If you haven't heard of the upcoming console/PC hybrids, a bit of explanation is in order. Steam Machines are a line of pre-built PCs that will be constructed by various PC manufacturers starting this year. These PCs are designed to be hooked directly to your television, running a couch-friendly operating system (Steam OS) that provides easy access to the online Steam store, where users can buy just about any PC game imaginable.
Here's the rub. Since PC manufacturers can fill the inside of the Steam Machine with whatever components they like, there will be some wildly different products with some pretty wide price swings. While some PC makers are designing low-end Steam Machines that will supposedly compete with the Xbox One and PlayStation 4 for the price of $500, some of the high-end Steam Machines will go for as much as $6,000.
My car isn't even worth $6,000.
Though many of the Steam Machines will be fully upgradable (just like a custom PC), the one produced by Alienware (the makers of my gaming laptop) will be extremely difficult to upgrade due to its small size. Alienware's solution is simple -- just release a newer, more powerful version of the Steam Machine on an annual basis.
That's a pretty pricey option for an everyday Joe like myself. My dreams of owning a Steam Machine quickly crumbled after seeing the price points, and to be honest, I don't really need one. While a bit underpowered compared to other high-end PCs, my Alienware laptop handles my gaming needs just fine, and I often plug into my LCD TV. The only thing that really has me salivating is the incredibly unique Steam controller, which I can just purchase separately.
It's a nice idea, but I doubt the Steam Machines are going to have a major impact on the gaming industry. They're just too darn expensive.
A film about game addiction
While movie adaptations of video games tend to be universally awful, movies about video games and the gaming culture usually prove to be pretty fascinating.
A documentary about the ill effects of online game addiction in South Korea made its debut last weekend at the Sundance Film Festival. According to the festival's website, "Love Child" explores South Korea's online gaming culture, following the story of a couple whose 3-month-old daughter died of malnutrition while they played the massively multiplayer online game "Prius Online." The couple received a reduced sentence in 2010 after a South Korean court recognized that their online addiction was a mental disorder.

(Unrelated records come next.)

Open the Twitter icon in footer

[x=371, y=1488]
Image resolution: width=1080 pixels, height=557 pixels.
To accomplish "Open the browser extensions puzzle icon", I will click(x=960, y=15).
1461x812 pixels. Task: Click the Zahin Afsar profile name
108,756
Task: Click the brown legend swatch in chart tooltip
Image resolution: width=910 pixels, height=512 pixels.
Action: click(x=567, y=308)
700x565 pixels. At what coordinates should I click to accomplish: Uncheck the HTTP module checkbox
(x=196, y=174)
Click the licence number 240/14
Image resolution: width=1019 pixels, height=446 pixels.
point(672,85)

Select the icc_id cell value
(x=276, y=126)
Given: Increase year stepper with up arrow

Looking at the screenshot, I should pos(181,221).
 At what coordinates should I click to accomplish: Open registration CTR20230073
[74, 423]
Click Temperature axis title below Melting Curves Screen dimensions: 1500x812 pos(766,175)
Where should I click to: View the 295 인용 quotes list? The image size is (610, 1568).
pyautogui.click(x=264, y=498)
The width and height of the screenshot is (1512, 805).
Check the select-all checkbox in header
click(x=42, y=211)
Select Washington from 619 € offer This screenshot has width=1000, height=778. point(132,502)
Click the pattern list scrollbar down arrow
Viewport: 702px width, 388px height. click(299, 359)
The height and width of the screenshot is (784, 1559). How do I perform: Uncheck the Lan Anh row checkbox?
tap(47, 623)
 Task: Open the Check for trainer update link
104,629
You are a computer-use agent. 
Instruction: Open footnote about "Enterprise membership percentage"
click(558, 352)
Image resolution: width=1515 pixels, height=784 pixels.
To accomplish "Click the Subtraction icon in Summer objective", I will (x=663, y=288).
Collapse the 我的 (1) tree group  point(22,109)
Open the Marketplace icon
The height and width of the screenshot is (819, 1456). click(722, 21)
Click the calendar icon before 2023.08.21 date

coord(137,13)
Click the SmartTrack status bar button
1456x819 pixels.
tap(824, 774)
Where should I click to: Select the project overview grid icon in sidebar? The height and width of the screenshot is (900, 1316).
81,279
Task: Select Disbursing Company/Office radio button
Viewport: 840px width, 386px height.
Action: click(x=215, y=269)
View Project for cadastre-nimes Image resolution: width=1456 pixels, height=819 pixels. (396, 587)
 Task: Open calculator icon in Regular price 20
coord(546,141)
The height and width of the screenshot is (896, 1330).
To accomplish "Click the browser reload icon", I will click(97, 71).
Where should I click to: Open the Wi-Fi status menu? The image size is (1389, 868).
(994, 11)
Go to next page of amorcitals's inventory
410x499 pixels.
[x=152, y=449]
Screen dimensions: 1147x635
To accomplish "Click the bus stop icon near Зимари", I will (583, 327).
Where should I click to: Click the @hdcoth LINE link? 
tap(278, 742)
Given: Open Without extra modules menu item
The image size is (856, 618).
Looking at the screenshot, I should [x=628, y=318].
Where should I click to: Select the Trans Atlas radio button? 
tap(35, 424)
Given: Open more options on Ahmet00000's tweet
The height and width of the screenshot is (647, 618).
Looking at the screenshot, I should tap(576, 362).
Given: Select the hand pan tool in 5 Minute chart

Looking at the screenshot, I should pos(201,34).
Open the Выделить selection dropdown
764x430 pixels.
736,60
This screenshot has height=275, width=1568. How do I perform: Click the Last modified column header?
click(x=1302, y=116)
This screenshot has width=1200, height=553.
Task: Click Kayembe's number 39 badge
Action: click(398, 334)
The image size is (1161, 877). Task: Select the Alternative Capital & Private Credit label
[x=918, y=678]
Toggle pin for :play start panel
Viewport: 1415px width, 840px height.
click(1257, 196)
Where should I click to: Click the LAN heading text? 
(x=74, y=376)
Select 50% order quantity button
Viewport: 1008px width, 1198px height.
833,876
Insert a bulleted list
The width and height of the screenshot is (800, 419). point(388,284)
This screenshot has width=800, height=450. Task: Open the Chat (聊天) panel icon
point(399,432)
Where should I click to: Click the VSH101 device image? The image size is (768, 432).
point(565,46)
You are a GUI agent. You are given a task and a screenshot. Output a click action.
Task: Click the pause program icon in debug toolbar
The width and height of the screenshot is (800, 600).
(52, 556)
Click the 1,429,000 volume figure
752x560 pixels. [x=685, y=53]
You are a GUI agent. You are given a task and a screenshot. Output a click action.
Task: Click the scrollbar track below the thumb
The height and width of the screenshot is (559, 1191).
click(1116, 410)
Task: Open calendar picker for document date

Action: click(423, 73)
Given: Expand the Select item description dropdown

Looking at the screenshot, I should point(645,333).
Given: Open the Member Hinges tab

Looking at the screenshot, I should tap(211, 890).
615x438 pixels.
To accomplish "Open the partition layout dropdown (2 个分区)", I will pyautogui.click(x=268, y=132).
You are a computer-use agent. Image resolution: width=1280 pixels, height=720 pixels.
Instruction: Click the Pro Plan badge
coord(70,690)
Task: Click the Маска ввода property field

While many hardcore gamers may bristle at the idea of a film that examines the negative side of gaming, I think it's absolutely fascinating. Though online gaming and Internet addiction are not recognized by international mental health organizations as a real addiction, there is such a thing as obsession. Korea has had a particularly difficult time with the issue, as some gamers have died of exhaustion during gaming marathon sessions in Internet cafes.
If the film is done right, it might force gamers like me to question how many hours a day we spend behind a controller.
Michael Pachter predicts price cut for Xbox 360 and PlayStation 3
I have a lot of respect for Wedbush Morgan analyst Michael Pachter, even when his crystal ball isn't working properly. This time, I think it is.
In the latest edition of the GameTrailers show "Bonus Round," Pachter said Sony and Microsoft likely will slash the price of their last-generation consoles in February. Pachter went on to claim that publishers have threatened to stop supporting the last-generation consoles if platform holders didn't start cutting the price of their systems.
"The good news is Microsoft can cut to $199 in a heart beat and won't lose any money. I mean it'll cost their profit," said Pachter. "And Sony can do the same, they both have manufacturing down there, and I mean that's great for consumers."
A price cut makes perfect sense now that the next-generation consoles are on the market, and will provide easy access to a hobby that is normally too pricey for average folks. Most of the games for the Xbox 360 and PlayStation 3 are dirt cheap, especially if you buy them used.
I'm always in favor of spreading video game addiction.